Water, by contrast, burns with rage at the ancient tradition that a widow has three choices: to leap on to her dead husband's funeral pyre; to marry his brother; or to withdraw into lifelong ascetic isolation in an ashram with fellow outcasts.
The customs are now nominally banned - though very far from being eradicated - and Mehta's film, set in 1938 when the teachings of Gandhi are just beginning to have an impact, is nominally a period piece. But it simmers with fury at the hidebound conservatism of strict Hindu belief.
In a chilling confirmation of the accuracy of her analysis, Mehta - a Canadian-based expatriate - received death threats and her set was repeatedly vandalised, forcing her to abandon the 2000 shoot.
Four years later, she started again, recreating in Sri Lanka the holy city of Varanasi. What has emerged is a work of beguiling beauty. At moments recalling the socially engaged film-making of the great Satyajit Ray, it works as a protest film and, in its final scenes, as a poetic allegory about the fate of India in the post-colonial era.
It opens as 8-year-old Chuyia (the entrancing Sarala) learns she has been widowed. She is too young to appreciate that she was married but this does not save her from consignment to the widows' ashram.
It is within this cloistered place that most of the film is set, as Mehta introduces a cast of characters as richly eccentric as those in a Dickens novel: the foul-mouthed, pot-smoking house mother (Manorama); the eunuch pimp (Yadav) who trades the favours of the radiant Kalyani (Ray) to wealthy Brahmins to finance the ashram; and the devout Shakuntula (Biswas) whose belief that the ashram is part of the natural order of things is shaken to its core.

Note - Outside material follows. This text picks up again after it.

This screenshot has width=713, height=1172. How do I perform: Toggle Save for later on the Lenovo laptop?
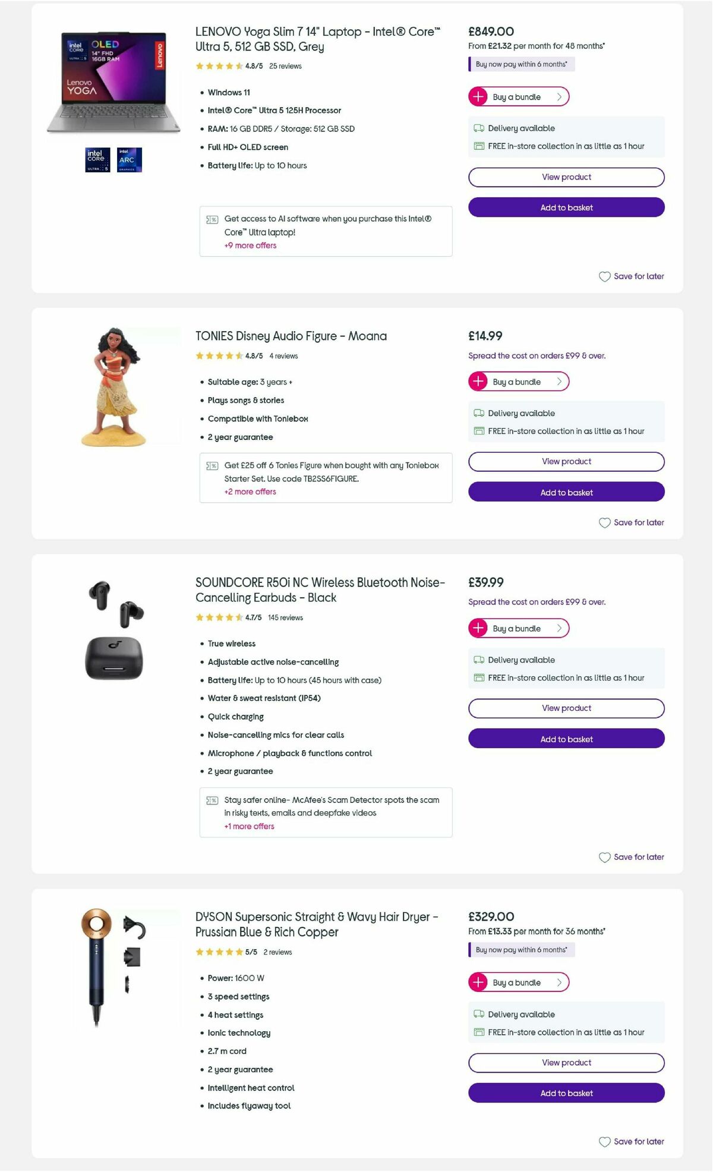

The story that unfolds has the simple symmetry and power of a fairy tale, and Mehta tells it superbly, assisted by Giles Nuttgens' patient and watchful cinematography. But after the appearance of a handsome law student and Gandhi acolyte (Abraham) the film takes off in another direction. It becomes a love story in which the handsome prince saves the damsel in distress. All at once, the film's beauty looks cloying and cliched, although a dramatic finale rescues matters slightly.
Water is an engrossing and wonderful watch with some fine performances but in the end it feels like a film that lost its nerve.
Cast: Seema Biswas, Lisa Ray, John Abraham, Sarala, Manorama, Raghuvir Yadav
Director: Deepa Mehta
Running time: 117 mins
Rating: M
Screening: Bridgeway, Lido, Rialto
Verdict: A fine, politically charged drama about the outcast widows of India loses its focus in the final third to become a cloying love story.